- Exercises to complete -
1. Answer the following questions using the patent excerpt on the blast furnace installation.
(a) What temperature range is given for the hot air fed by the hot air feeding device?
(b) What does FIG. 1 depict?
(c) Which gas is cited as an example of the inert gas fed by the inert gas supply source?
2. Rewrite the passage of the patent excerpt on the blast furnace installation from "[0019] FIG. 3" to "on the drawings.", replacing "schematic configuration diagram" with "schematic layout diagram".
3. Extend the patent excerpt on the blast furnace installation, beginning after its final sentence.

- Source -

Advantageous Effects of Invention
[0016] By the blast furnace installation pertaining to the present
invention, the production cost of pig iron can be reduced due to
the fact that inexpensive low-grade coal can be used as the blowing
coal (PCI coal) because pulverized coal obtained by means of dry
distillation of low-grade coal is pneumatically conveyed to a
tuyere by means of a carrier gas obtained by mixing air and inert
gas, and due to the fact that ignitability (burn-out capability) of
the blowing coal (PCI coal) can be improved without providing a
heater, heat exchanger or the like for heating the carrier gas and
pulverized coal. Furthermore, with improvement of ignitability
(burn-out capability) of the blowing coal (PCI coal), the supplied
quantity of blowing coal (PCI coal) may be reduced and the
production cost of pig iron can be further reduced. Conversely,
with improvement of ignitability (burn-out capability) of the
blowing coal (PCI coal), the supplied quantity of blowing coal (PCI
coal) may be increased, and therefore the quantity of coal (coke)
supplied as a starting material to the top of the blast furnace
body may be reduced and the production cost of pig iron can be
further reduced.
BRIEF DESCRIPTION OF THE DRAWINGS
[0017] FIG. 1 is a schematic configuration diagram of essential
parts of a first embodiment of the blast furnace installation
pertaining to the present invention.
[0018] FIG. 2 is a control system diagram of essential parts of the
blast furnace installation of FIG. 1.
[0019] FIG. 3 is a schematic configuration diagram of essential
parts of a second embodiment of the blast furnace installation
pertaining to the present invention.
[0020] FIG. 4 is a control system diagram of essential parts of the
blast furnace installation of FIG. 2.
DESCRIPTION OF EMBODIMENTS
[0021] Embodiments of the blast furnace installation pertaining to
the present invention will be described based on the drawings, but
the present invention is not limited only to the following
embodiments described based on the drawings.
First Embodiment
[0022] A first embodiment of the blast furnace installation
pertaining to the present invention will be described based on
FIGS. 1 and 2.
[0023] As illustrated in FIG. 1, a starting material dispensing
device 111 for dispensing a starting material 1 such as iron ore,
limestone or coal is connected on the upstream side of the
conveyance direction of a charging conveyor 112 which conveys the
starting material 1. On the downstream side of the conveyance
direction of the charging conveyor 112, a throat hopper 113 of the
top of a blast furnace body 110 is connected. A hot air feeding
device 114 which feeds hot air 101 (from 1000.degree. C. to
1300.degree. C.) is connected to a blow pipe 115 provided on a
tuyere of the blast furnace body 110.
[0024] The distal side of an injection lance 116 is inserted and
connected part way along the blow pipe 115. A blast opening of an
air blower 117 which feeds air 106 is connected to the proximal
side of the injection lance 116. Between the blast opening of the
air blower 117 and the proximal side of the injection lance 116, an
inert gas supply source 119, which feeds an inert gas 102 such as
nitrogen gas or the like is connected via a flow rate adjustment
valve 118.

Stored items:
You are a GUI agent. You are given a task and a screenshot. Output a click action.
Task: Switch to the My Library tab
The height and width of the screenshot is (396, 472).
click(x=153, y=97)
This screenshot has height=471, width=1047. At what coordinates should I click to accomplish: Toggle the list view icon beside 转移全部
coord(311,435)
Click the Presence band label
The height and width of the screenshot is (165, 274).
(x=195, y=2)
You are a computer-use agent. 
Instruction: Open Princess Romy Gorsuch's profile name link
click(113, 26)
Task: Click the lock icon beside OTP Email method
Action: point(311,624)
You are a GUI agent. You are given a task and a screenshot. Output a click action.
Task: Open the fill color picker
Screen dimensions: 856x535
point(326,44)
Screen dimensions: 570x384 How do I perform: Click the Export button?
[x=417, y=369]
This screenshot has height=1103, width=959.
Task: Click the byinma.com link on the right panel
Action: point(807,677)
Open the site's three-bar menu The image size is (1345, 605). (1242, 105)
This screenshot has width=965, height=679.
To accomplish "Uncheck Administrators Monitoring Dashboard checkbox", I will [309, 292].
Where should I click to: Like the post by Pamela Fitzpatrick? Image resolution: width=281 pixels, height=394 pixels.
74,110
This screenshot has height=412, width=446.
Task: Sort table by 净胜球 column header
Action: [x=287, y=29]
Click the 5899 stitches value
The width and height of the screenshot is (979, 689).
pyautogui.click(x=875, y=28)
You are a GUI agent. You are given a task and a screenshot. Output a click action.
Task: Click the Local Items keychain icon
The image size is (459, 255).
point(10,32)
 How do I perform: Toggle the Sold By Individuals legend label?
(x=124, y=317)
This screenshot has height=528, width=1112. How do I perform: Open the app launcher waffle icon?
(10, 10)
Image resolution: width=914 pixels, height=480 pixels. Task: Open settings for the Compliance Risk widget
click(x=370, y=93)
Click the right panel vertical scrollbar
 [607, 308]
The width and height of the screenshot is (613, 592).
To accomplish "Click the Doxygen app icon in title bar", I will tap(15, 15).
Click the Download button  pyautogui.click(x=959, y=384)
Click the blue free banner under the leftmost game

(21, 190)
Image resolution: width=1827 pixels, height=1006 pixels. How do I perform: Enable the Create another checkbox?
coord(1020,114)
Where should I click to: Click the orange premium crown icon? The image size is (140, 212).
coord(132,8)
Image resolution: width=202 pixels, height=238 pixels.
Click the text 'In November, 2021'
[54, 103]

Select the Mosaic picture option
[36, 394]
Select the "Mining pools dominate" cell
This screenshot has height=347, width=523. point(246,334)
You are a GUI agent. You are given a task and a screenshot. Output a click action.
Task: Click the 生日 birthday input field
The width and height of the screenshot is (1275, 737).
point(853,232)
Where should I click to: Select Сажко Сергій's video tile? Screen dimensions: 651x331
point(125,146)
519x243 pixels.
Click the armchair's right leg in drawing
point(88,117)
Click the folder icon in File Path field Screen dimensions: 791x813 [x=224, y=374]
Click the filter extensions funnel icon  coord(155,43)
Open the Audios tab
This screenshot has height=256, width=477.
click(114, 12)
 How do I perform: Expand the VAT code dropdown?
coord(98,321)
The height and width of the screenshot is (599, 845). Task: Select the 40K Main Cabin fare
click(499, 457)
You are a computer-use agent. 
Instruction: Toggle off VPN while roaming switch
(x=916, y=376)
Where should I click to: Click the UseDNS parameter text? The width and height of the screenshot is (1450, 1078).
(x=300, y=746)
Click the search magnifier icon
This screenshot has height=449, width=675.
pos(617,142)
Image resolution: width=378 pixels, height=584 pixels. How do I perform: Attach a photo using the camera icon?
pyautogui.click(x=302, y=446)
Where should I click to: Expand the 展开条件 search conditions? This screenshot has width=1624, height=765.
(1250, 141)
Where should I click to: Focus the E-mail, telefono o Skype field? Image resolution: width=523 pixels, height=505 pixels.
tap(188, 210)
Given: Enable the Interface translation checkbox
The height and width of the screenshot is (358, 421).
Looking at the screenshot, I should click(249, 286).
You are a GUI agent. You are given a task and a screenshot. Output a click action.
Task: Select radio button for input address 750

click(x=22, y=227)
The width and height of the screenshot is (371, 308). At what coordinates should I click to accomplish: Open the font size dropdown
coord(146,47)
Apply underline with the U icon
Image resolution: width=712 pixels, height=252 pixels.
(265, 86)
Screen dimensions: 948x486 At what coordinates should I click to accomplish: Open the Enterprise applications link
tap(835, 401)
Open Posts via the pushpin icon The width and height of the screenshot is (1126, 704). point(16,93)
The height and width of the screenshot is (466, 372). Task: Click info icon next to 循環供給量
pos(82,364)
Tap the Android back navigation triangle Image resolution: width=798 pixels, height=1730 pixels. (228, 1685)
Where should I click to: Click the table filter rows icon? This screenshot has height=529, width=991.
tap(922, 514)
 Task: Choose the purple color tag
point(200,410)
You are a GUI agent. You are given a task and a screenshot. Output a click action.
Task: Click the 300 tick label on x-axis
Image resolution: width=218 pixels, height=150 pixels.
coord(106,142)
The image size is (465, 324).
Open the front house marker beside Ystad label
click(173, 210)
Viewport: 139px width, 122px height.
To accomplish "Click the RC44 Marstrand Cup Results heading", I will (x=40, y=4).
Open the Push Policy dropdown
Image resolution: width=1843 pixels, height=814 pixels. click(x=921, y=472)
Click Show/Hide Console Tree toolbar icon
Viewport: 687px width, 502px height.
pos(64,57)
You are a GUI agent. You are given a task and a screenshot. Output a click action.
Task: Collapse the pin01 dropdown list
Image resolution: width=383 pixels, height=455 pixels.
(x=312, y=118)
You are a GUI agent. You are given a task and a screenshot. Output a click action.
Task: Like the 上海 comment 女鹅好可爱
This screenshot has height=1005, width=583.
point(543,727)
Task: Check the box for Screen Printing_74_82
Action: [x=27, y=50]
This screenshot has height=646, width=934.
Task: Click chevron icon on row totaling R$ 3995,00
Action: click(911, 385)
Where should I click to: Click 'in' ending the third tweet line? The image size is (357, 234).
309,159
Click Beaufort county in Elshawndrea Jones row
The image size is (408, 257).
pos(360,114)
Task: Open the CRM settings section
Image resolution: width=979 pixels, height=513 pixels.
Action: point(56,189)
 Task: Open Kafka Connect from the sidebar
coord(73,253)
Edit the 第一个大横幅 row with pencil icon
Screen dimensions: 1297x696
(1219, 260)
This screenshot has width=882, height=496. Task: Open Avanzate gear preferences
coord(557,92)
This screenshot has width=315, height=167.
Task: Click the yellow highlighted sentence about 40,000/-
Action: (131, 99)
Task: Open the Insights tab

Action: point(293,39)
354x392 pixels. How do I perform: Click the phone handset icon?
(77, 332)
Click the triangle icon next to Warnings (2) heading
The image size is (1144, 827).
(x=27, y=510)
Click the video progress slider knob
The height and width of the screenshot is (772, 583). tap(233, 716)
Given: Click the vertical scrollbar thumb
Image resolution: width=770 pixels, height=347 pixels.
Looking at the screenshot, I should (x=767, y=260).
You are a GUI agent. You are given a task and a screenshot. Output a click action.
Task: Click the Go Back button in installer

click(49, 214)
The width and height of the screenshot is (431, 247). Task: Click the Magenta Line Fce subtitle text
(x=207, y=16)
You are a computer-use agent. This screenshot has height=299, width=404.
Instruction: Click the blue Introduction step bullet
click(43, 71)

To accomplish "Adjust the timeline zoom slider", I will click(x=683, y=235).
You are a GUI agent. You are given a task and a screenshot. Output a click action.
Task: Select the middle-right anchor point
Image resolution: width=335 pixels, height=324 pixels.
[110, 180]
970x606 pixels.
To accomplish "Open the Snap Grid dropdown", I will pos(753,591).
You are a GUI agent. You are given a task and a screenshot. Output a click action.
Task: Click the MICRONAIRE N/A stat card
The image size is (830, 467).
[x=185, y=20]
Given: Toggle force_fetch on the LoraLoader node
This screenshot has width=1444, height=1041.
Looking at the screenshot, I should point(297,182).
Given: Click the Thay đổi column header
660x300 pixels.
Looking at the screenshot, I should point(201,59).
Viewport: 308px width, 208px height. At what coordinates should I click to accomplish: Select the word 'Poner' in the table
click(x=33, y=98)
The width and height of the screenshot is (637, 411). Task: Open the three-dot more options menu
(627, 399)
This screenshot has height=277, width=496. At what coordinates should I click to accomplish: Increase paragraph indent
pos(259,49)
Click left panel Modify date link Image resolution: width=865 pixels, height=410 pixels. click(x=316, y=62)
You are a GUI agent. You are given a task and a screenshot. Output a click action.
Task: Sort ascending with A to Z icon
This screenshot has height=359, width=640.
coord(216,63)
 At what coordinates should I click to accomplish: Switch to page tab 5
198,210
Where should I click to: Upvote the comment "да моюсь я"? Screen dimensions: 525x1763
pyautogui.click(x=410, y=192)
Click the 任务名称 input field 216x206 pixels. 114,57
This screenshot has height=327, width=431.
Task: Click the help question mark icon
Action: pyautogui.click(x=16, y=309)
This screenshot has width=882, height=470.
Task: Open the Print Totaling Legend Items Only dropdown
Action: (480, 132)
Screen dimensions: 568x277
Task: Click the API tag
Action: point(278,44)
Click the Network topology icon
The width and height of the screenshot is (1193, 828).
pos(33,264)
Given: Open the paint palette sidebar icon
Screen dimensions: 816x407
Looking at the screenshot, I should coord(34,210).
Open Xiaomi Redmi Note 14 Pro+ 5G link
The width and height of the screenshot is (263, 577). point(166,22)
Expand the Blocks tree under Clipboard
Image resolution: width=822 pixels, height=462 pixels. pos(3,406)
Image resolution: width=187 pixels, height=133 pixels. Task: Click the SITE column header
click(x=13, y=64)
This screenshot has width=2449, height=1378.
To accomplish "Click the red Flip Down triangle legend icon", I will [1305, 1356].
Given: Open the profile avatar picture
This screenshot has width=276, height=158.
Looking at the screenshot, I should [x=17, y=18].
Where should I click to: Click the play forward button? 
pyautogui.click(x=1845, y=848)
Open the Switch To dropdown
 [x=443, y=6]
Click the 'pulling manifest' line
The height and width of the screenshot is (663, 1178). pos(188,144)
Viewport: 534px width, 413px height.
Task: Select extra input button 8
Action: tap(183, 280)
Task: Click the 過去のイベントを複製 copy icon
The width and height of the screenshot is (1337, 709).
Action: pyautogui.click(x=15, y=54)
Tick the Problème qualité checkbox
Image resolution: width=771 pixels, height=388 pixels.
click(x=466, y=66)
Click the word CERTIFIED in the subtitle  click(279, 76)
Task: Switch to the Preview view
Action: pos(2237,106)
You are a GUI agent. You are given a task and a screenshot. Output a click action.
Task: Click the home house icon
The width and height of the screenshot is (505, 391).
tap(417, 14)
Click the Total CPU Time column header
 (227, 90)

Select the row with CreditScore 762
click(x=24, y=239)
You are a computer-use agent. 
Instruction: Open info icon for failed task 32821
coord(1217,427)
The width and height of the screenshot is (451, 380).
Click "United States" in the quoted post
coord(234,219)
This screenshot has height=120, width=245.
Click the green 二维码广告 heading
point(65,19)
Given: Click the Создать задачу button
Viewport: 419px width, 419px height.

- In response -
1.
(a) From 1000 °C to 1300 °C.
(b) A schematic configuration diagram of essential parts of a first embodiment of the blast furnace installation.
(c) Nitrogen gas.

2.
[0019] FIG. 3 is a schematic layout diagram of essential
parts of a second embodiment of the blast furnace installation
pertaining to the present invention.
[0020] FIG. 4 is a control system diagram of essential parts of the
blast furnace installation of FIG. 2.
DESCRIPTION OF EMBODIMENTS
[0021] Embodiments of the blast furnace installation pertaining to
the present invention will be described based on the drawings, but
the present invention is not limited only to the following
embodiments described based on the drawings.

3.
[0025] Between the air blower 117 and flow rate adjustment valve
118 and the injection lance 116, the bottom part of a supply tank
120 is connected, wherein pulverized coal 2, obtained by means of
dry distillation of low-grade coal such as lignite or
sub-bituminous coal at temperature T (from 400.degree. C. to
600.degree. C.) and then pulverizing (diameter not more than 100
.mu.m), may enter the interior of the supply tank 120. The interior
of the supply tank 120 can be held in an inert gas atmosphere, and
the pulverized coal 2 can be supplied by dropping from the
interior.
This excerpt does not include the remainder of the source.